Quebra de confiança.

O caso do anestesista que foi filmado estuprando uma mulher em trabalho de parto dentro da sala de cirurgia do hospital chocou o país. Raras vezes se pega alguém tão no flagrante assim. Embora não faltem motivos para falar mal desse cidadão, eu acredito que o principal não ficou bem claro…

Tudo que envolve sexo mexe com o ser humano, para o bem e para o mal. Não é meu objetivo com o texto relativizar o ato cometido pelo estuprador, mas ir além do ato. Do ponto de vista pessoal, o abuso de natureza sexual dói mais, mas do ponto de vista social é a quebra de confiança que torna isso realmente terrível.

Porque confiança é a base de uma sociedade saudável. Já parou pra pensar quanta coisa da sua vida parte do princípio de que outras pessoas vão fazer o que se espera delas? Que vão cumprir suas promessas? Você confia que vai receber serviços do Estado ou da iniciativa privada, você confia que o outro saiba realizar uma tarefa, você confia o tempo todo e nem percebe.

* [Conjunto de dados]:
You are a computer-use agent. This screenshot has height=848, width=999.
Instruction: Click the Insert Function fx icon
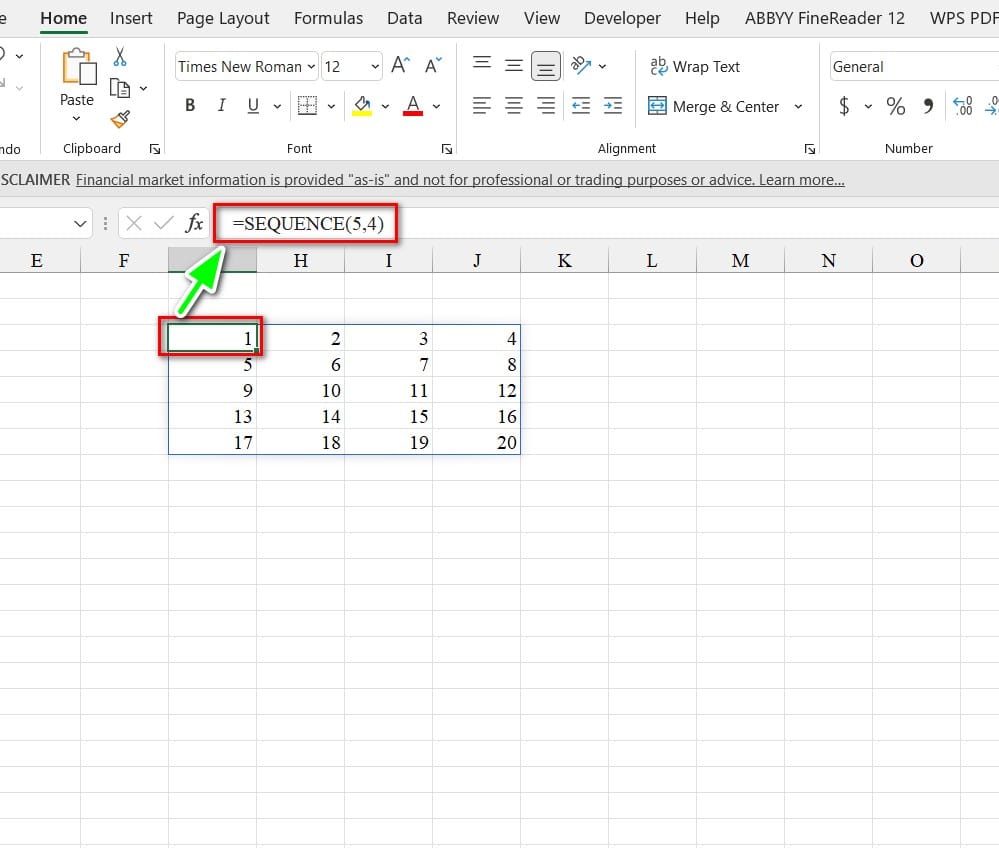coord(194,224)
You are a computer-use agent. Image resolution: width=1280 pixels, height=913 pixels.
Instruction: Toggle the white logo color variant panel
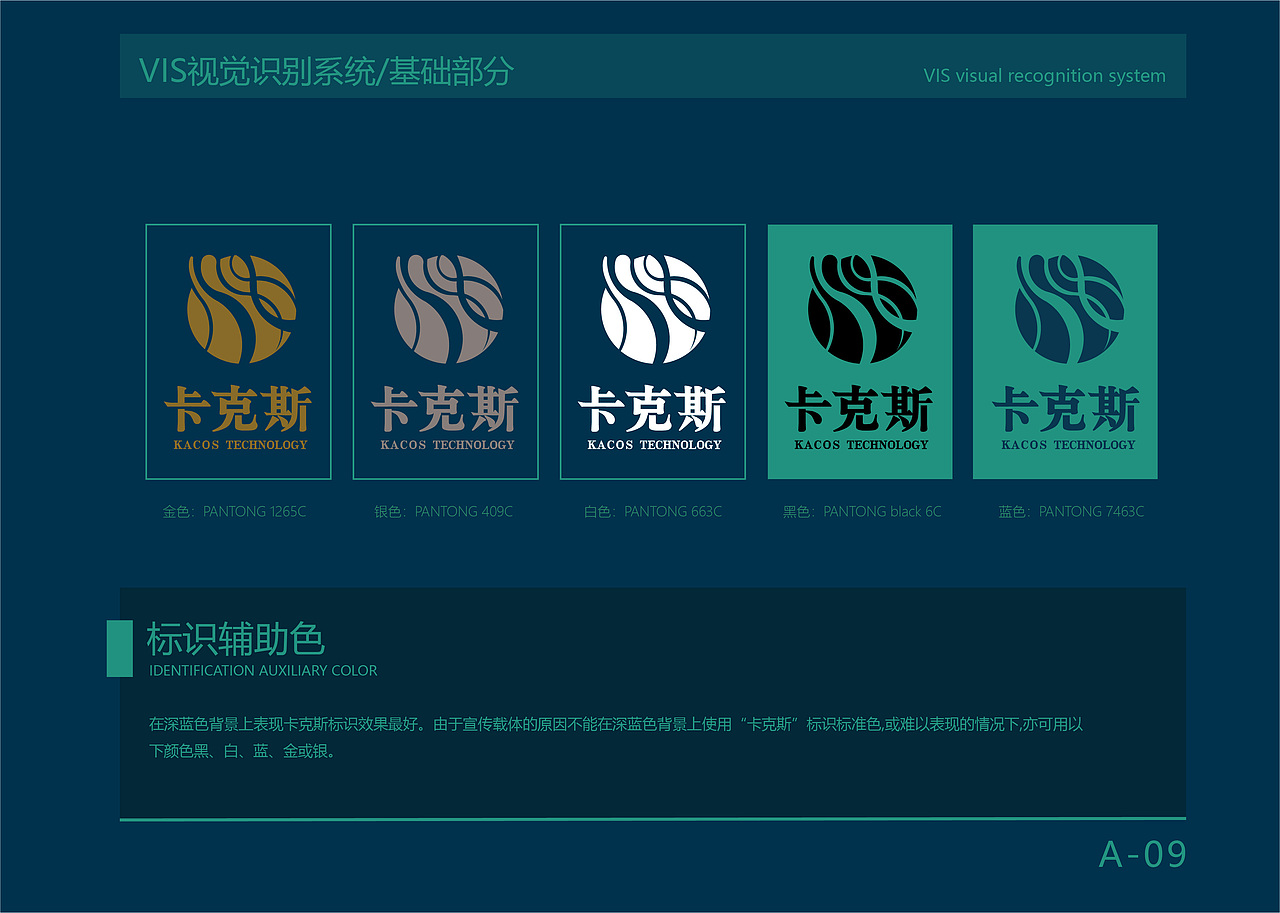(652, 352)
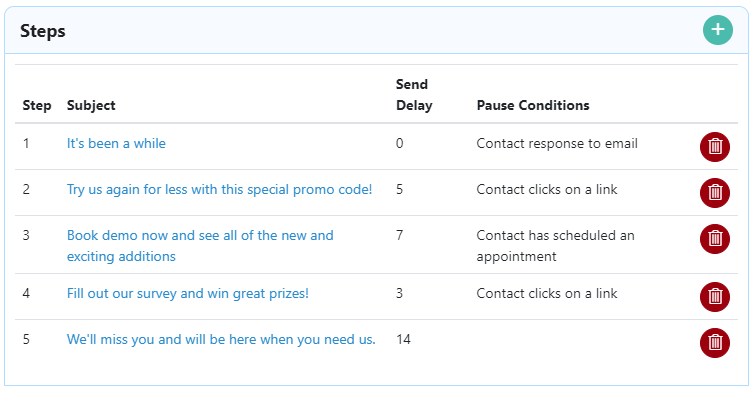Click the trash icon for the Book demo step
Image resolution: width=751 pixels, height=395 pixels.
715,238
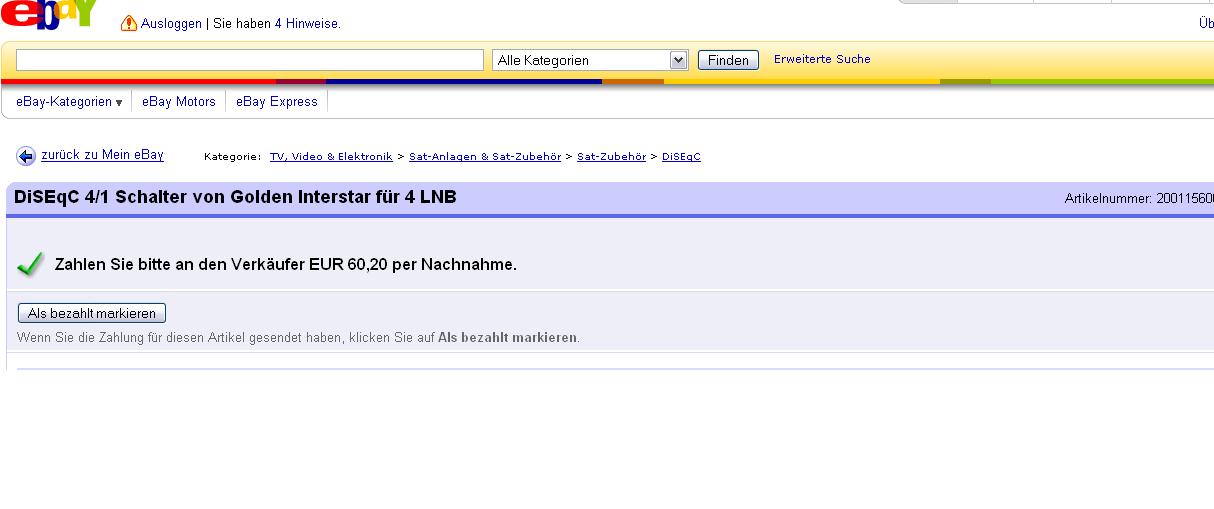Expand the eBay-Kategorien menu
This screenshot has height=509, width=1214.
(x=69, y=102)
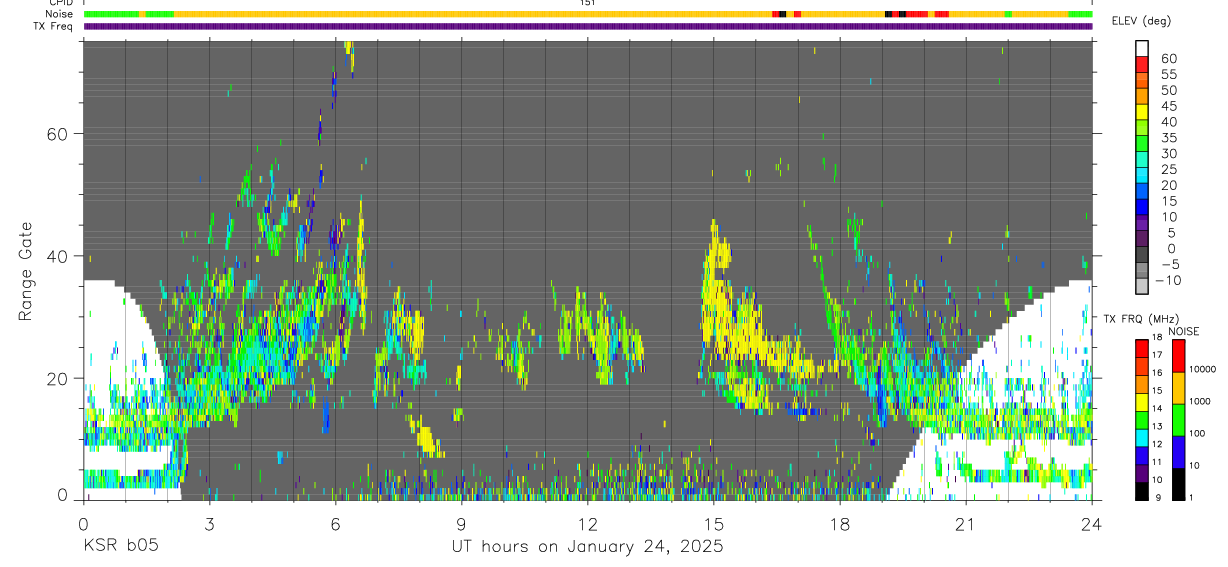Viewport: 1228px width, 567px height.
Task: Click the UT hours on January 24, 2025 title
Action: pyautogui.click(x=586, y=547)
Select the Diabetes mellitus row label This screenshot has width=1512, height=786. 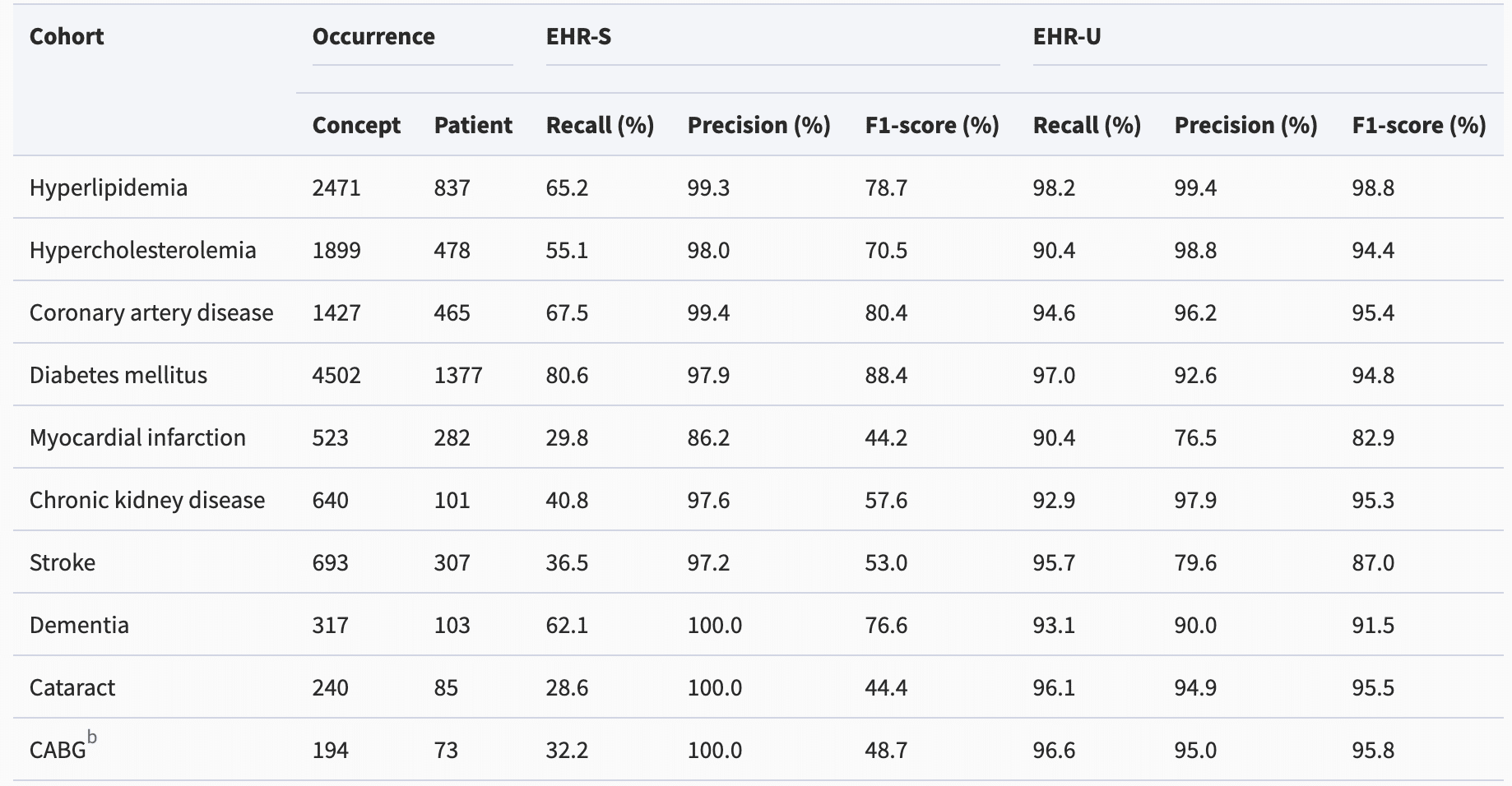click(118, 375)
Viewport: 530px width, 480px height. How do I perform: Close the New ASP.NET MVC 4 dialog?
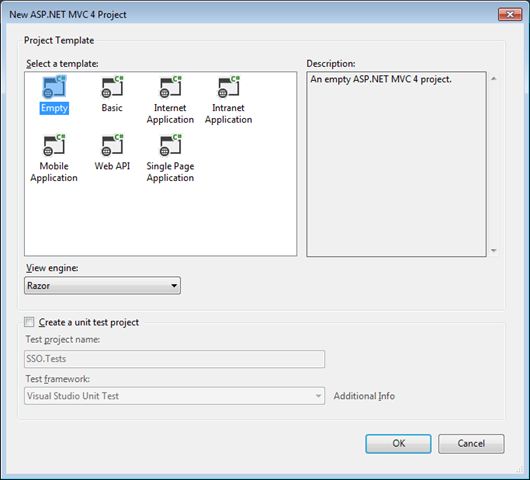(x=510, y=15)
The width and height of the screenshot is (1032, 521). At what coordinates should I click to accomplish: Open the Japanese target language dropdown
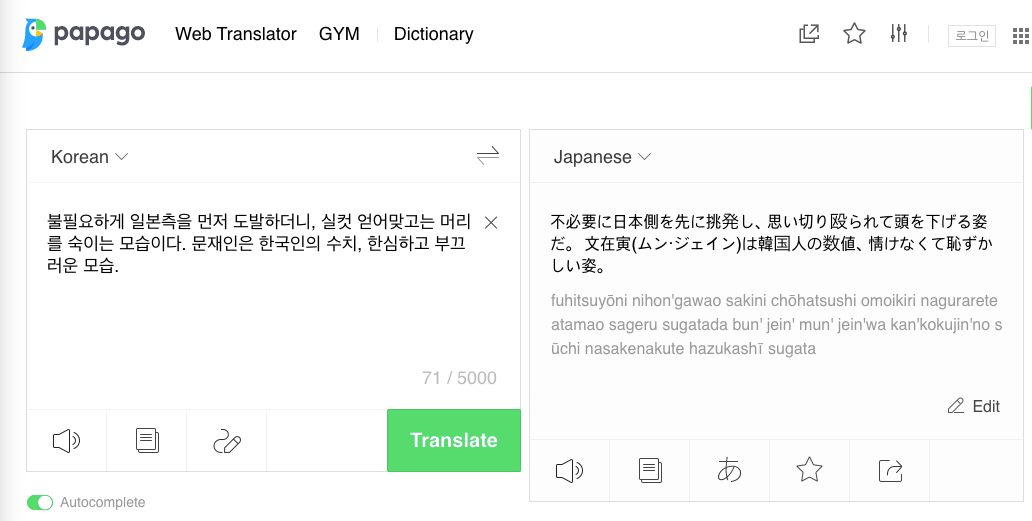[x=602, y=157]
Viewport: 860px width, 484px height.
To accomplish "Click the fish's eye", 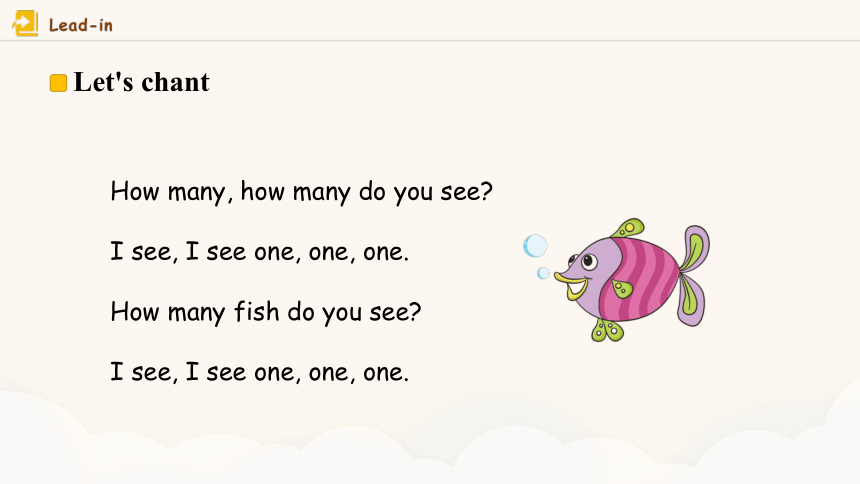I will [590, 261].
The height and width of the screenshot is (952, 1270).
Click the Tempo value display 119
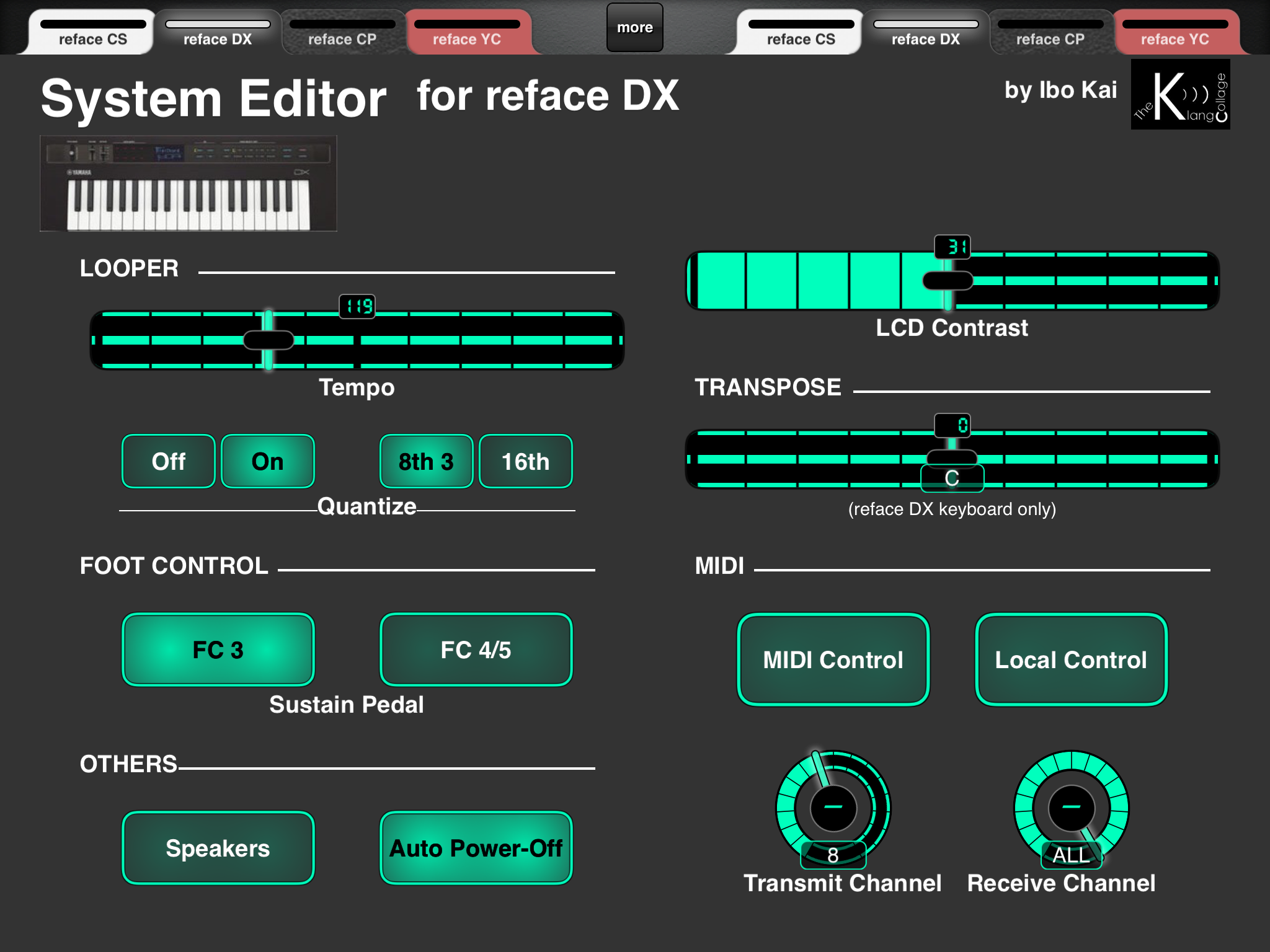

* [Tarefa A]:
Transcreva o trecho do texto sobre quebra de confiança. Comece nas palavras "Porque confiança é" e termine após "e nem percebe.".
* [Tarefa B]:
No texto sobre quebra de confiança, o que é apontado como a base de uma sociedade saudável?
* [Tarefa C]:
Reescreva de forma mais breve o parágrafo do texto sobre quebra de confiança que começa com "Tudo que envolve sexo", mantendo suas ideias principais.

* [Resultado A]:
Porque confiança é a base de uma sociedade saudável. Já parou pra pensar quanta coisa da sua vida parte do princípio de que outras pessoas vão fazer o que se espera delas? Que vão cumprir suas promessas? Você confia que vai receber serviços do Estado ou da iniciativa privada, você confia que o outro saiba realizar uma tarefa, você confia o tempo todo e nem percebe.

* [Resultado B]:
A confiança.

* [Resultado C]:
Tudo que envolve sexo afeta o ser humano, para o bem e para o mal. A intenção não é relativizar o ato do estuprador, mas ir além dele. No plano pessoal, o abuso sexual dói mais. No plano social, porém, o que o torna realmente terrível é a quebra de confiança.